── RECORDS FOR THIS TASK ──

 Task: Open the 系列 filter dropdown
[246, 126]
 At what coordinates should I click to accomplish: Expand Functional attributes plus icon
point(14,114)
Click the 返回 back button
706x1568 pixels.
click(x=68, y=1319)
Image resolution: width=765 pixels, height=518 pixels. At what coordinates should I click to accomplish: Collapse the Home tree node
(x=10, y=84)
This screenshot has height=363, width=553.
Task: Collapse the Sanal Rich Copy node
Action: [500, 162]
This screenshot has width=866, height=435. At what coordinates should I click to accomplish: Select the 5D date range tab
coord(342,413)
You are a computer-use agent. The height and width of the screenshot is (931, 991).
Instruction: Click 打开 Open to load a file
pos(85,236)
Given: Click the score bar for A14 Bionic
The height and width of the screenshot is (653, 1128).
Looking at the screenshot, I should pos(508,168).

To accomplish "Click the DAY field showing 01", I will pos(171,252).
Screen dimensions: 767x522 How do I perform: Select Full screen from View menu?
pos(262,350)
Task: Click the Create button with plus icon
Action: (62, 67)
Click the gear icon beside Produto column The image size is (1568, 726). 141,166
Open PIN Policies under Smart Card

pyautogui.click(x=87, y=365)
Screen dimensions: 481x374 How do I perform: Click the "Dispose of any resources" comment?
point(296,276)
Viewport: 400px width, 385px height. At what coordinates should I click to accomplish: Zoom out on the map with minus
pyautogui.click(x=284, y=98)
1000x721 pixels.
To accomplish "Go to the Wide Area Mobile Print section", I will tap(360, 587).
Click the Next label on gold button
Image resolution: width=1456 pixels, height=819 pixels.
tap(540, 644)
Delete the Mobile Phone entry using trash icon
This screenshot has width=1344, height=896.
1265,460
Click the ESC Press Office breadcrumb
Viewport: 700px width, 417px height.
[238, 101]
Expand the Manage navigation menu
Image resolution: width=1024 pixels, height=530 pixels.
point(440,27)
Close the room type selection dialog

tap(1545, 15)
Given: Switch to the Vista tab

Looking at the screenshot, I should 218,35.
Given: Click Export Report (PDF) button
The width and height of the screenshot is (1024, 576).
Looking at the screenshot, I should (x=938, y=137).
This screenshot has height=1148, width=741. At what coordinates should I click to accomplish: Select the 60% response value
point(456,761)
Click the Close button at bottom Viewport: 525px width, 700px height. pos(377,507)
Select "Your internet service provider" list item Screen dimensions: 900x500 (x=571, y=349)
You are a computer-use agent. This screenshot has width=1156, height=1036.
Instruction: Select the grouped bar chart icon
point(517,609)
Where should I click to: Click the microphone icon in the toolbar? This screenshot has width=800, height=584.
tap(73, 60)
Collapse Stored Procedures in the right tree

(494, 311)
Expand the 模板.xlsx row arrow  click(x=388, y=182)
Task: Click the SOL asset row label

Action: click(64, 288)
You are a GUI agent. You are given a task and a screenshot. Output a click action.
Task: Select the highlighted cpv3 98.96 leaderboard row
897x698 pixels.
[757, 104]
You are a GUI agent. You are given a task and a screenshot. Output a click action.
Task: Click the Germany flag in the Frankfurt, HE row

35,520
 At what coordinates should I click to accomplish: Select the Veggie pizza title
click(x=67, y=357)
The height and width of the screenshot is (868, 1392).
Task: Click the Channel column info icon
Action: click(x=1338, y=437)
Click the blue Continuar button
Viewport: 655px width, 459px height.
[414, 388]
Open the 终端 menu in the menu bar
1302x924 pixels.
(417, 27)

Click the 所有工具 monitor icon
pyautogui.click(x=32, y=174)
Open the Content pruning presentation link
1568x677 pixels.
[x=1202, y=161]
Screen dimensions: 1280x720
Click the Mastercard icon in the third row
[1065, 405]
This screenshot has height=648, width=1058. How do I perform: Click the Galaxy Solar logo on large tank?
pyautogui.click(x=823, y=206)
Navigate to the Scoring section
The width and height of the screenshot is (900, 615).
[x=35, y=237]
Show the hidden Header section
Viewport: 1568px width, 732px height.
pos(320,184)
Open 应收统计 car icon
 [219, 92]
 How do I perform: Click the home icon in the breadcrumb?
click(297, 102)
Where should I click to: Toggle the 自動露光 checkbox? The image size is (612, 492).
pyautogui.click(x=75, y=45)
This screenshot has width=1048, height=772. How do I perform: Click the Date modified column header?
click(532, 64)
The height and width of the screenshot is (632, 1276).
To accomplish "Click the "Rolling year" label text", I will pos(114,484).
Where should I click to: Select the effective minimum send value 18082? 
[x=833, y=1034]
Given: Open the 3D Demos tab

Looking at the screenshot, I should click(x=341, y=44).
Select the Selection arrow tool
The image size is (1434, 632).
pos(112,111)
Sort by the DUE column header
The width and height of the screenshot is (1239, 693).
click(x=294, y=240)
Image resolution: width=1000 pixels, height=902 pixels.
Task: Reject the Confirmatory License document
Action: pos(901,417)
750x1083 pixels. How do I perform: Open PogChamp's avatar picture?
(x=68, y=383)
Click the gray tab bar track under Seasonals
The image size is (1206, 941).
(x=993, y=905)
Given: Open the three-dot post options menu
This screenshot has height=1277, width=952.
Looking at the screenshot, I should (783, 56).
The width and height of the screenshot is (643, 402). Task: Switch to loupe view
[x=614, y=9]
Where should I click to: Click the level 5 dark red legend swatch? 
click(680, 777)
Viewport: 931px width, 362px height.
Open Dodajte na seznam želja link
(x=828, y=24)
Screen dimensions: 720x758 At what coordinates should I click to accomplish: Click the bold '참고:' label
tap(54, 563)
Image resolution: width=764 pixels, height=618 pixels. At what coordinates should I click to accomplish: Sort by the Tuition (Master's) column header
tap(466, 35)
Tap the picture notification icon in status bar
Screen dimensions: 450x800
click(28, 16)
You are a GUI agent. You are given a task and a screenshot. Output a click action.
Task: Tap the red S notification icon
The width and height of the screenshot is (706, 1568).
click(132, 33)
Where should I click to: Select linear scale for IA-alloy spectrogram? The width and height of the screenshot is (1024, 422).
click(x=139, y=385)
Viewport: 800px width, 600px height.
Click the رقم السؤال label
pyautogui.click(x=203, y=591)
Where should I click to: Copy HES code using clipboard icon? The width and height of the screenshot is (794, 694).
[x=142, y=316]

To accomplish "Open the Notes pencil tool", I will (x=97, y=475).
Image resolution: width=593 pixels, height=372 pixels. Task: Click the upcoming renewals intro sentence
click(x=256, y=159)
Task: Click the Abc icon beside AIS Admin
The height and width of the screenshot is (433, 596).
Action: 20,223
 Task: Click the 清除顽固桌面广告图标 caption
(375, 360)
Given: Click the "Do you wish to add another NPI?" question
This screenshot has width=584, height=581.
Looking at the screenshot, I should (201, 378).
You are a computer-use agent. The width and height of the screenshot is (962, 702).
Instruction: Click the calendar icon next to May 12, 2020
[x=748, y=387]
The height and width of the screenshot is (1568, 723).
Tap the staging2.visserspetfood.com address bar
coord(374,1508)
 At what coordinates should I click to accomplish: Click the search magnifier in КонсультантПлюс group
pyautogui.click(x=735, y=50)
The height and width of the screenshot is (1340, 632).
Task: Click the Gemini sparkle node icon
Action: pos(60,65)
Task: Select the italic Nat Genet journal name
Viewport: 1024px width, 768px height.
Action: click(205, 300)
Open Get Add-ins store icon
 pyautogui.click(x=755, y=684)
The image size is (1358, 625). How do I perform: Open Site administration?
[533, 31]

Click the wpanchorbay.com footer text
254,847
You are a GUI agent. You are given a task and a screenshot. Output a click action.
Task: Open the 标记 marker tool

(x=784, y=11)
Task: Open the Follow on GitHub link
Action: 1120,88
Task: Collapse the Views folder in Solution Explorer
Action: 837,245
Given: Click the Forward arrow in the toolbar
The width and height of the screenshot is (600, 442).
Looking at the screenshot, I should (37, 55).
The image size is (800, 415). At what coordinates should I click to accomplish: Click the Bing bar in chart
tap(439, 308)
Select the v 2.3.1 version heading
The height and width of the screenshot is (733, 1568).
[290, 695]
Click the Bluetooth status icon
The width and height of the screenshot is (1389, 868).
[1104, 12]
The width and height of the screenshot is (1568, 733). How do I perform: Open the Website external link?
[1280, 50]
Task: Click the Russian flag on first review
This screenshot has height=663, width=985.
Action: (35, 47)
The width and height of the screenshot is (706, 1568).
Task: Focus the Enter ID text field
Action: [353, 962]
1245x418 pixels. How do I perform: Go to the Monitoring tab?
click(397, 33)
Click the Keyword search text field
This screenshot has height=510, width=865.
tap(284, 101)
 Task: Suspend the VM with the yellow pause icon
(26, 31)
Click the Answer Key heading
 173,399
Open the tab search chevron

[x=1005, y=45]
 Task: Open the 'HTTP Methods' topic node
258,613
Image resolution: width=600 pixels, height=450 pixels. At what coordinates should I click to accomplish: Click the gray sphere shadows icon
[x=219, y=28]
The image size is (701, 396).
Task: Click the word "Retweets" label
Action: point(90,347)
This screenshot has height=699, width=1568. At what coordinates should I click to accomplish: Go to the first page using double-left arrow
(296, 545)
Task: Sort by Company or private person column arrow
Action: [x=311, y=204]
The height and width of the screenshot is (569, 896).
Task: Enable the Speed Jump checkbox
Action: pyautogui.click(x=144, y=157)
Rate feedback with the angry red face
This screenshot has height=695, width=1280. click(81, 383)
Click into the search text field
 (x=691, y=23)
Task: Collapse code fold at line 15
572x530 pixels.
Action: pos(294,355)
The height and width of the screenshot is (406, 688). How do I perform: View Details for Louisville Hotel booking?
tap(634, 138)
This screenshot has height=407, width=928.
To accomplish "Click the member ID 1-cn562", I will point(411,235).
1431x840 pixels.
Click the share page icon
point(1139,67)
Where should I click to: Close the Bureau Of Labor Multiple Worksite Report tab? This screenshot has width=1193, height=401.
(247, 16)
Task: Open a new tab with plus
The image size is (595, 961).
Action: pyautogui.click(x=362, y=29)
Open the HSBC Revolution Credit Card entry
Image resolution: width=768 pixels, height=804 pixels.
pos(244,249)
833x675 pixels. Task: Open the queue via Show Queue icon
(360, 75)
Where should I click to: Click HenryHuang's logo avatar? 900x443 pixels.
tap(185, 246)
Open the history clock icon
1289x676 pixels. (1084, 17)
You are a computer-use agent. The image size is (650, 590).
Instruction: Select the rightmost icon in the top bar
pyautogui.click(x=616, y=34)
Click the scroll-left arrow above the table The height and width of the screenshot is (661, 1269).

───

» **TASK TO CARRY OUT**
Among the lines above, repeat exactly those from the line with "Click the gear" to the line with "1000x721 pixels.", counting both ends.

» **REPLY**
Click the gear icon beside Produto column The image size is (1568, 726). 141,166
Open PIN Policies under Smart Card

pyautogui.click(x=87, y=365)
Screen dimensions: 481x374 How do I perform: Click the "Dispose of any resources" comment?
point(296,276)
Viewport: 400px width, 385px height. At what coordinates should I click to accomplish: Zoom out on the map with minus
pyautogui.click(x=284, y=98)
1000x721 pixels.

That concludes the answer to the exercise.